Well, that and I noticed there were new posts that got my curiosity, so only seemed appropriate.:icon_cheesygrin:

I know this thread is kinda old, but there is an easier method to this.

this.LostFocus+=new EventHandler(this.FrmArea_LostFocus);
private void FrmArea_LostFocus(object sender, EventArgs e)
        {
            TopMost = true;
        }

Just thought I'd share.

This is not the same effect. It may seem similar. But it's not. Thanks for the input though.

This is great! Thanks.

I needed a stop method so I thought I'd share it.

public void Stop()
{
    t.Stop();
    form.TopMost = false;
    form.Activated -= form_Activated;
    form.Deactivate -= form_Deactivate;
}

Generally using a polling timer is to check for events like this is not a good idea. It will consume more CPU than using events or window messages and has a delay period in between each update. Also, even though your timer is set to a very fast firing 10ms (it will actually fire at closer to 30ms intervals FYI) this could cause some problems depending on the application. In this situation, though, it's a lot less complex than the alternative, which would be to hook CBT messages for your applications thread so I suppose it's acceptable.

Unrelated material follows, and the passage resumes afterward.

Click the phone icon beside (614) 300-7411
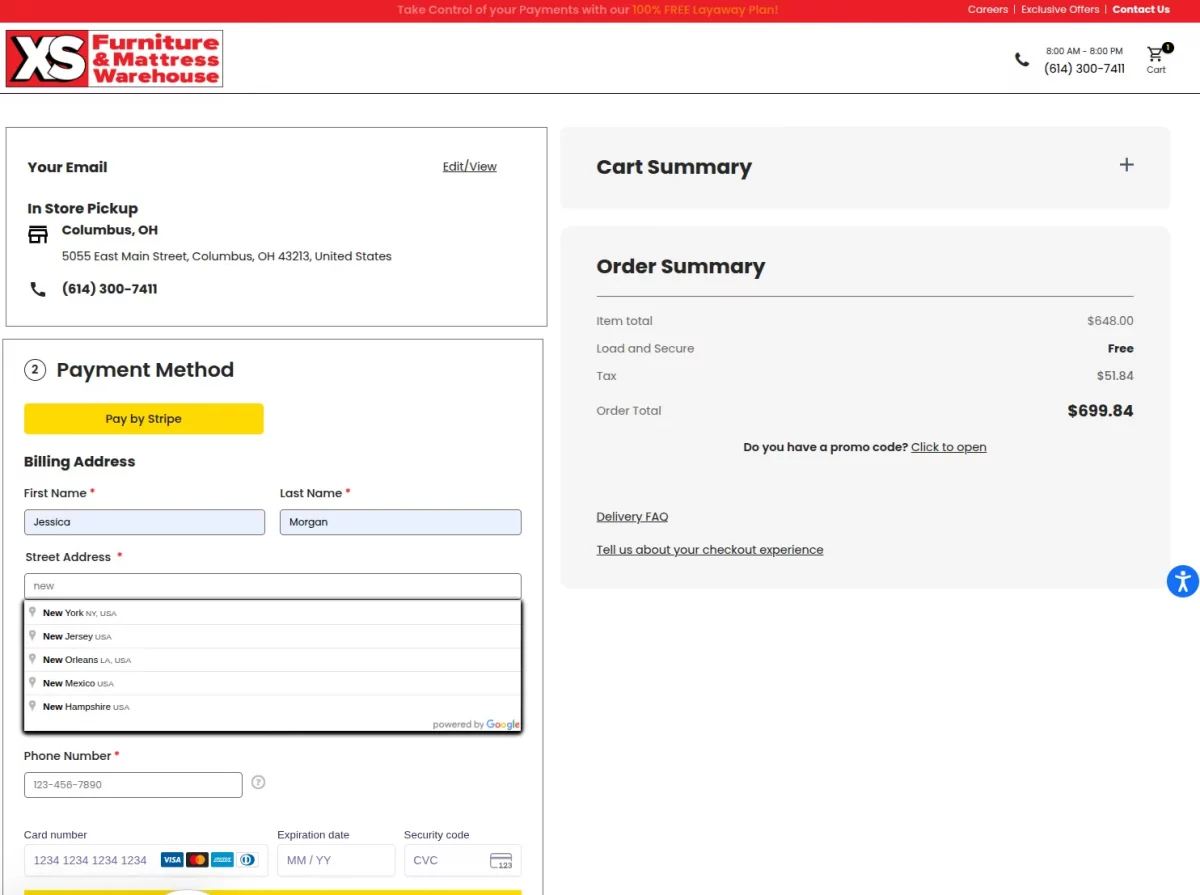Screen dimensions: 1200x895 tap(38, 288)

This is a really solid example of how to hook CBT messages locally. You can also hook them globally (OS wide) but that becomes even more complex.

I'd be willing to test it out if someone wants to help me locate which hooks to use to keep a form activated even when the mouse is elsewhere (which is exactly what I need it to do as I have written a xpath type recorder for the windows ui tree).